▸ **Task brief**
Rewrite the lines below as a Markdown table with the columns Number and Line. Begin at the line that has "The width and height of the screenshot is (1280, 800).", stop after the line that has "Zoom 95% is", skip blank lines, and leave the pictures out.
* start Records provided *
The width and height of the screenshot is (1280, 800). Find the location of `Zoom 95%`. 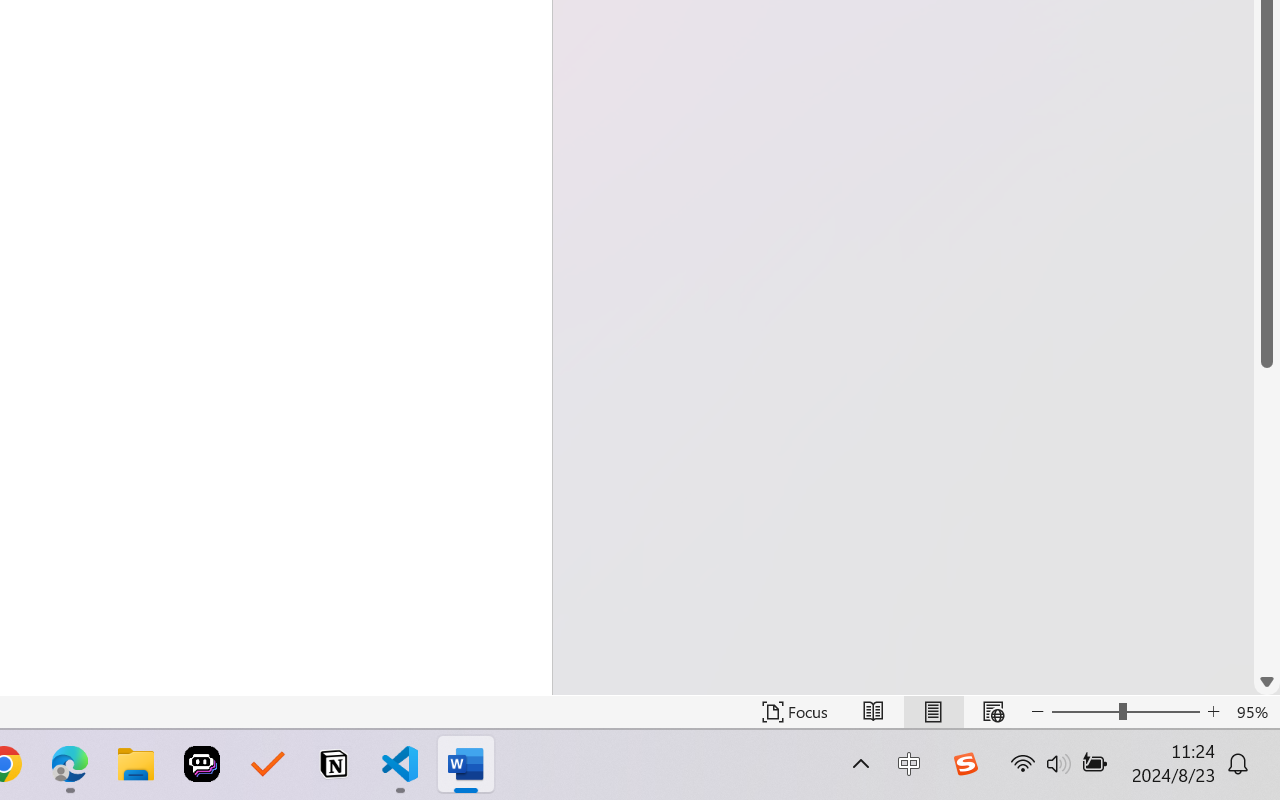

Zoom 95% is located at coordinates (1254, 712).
* end Records provided *
* start Records provided *
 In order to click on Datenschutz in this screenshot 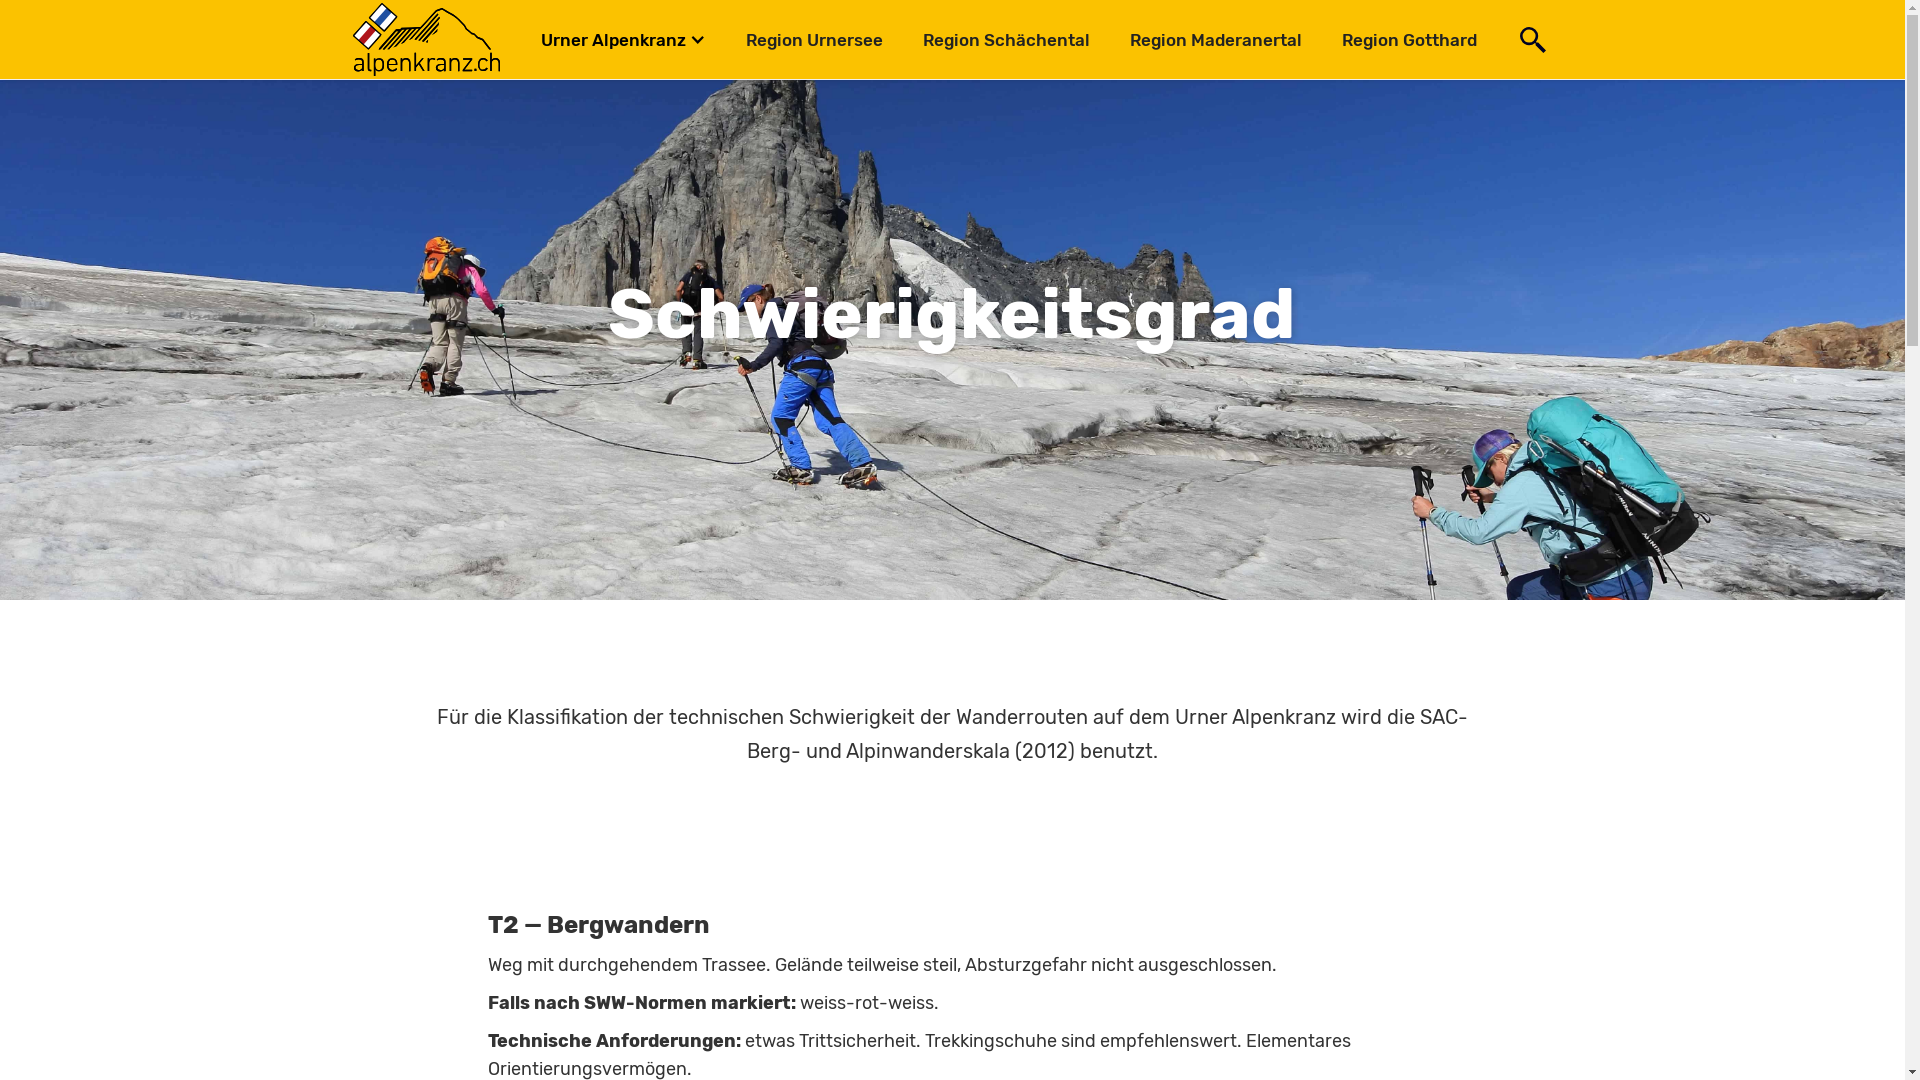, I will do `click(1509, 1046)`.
* end Records provided *
* start Records provided *
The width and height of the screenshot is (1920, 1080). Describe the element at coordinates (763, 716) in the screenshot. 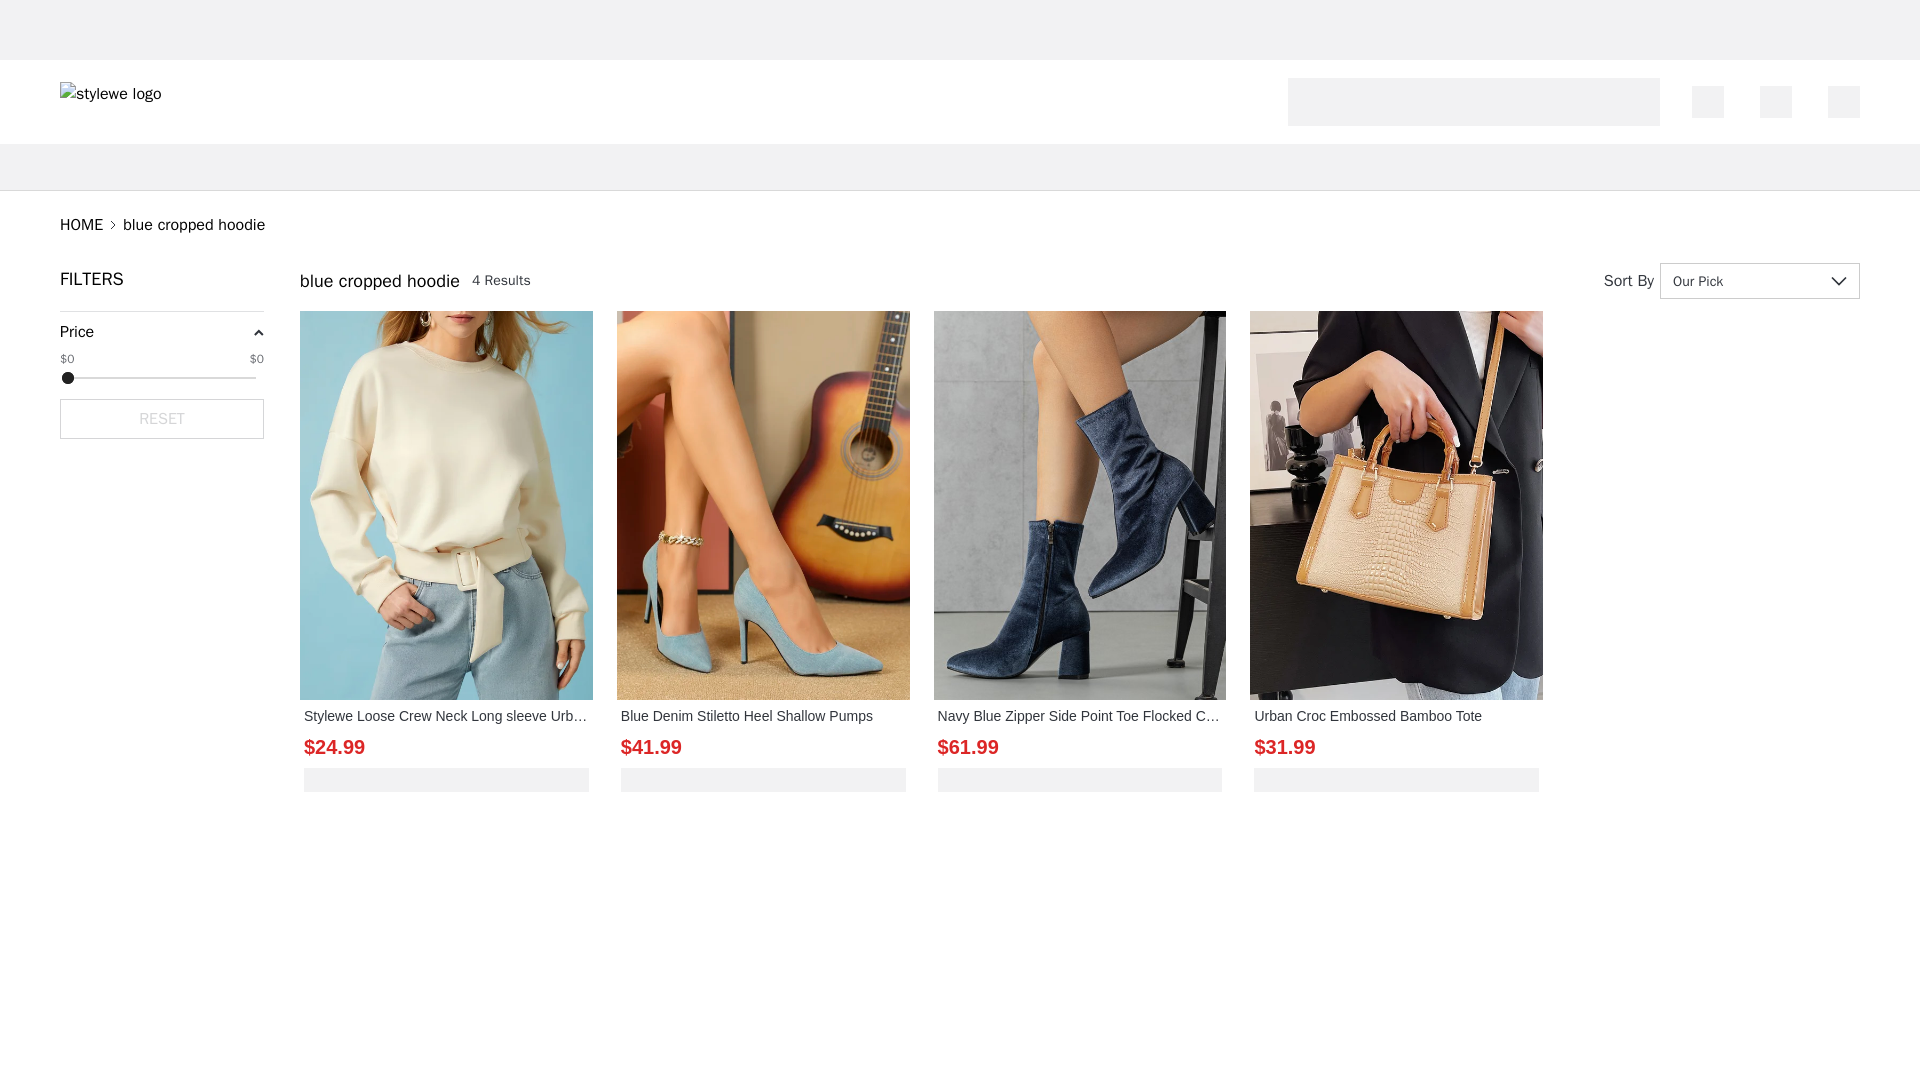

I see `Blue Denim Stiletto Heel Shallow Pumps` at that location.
* end Records provided *
▸ **Solution**
| Number | Line |
|---|---|
| 1 | The width and height of the screenshot is (1280, 800). Find the location of `Zoom 95%`.  |
| 2 | Zoom 95% is located at coordinates (1254, 712). |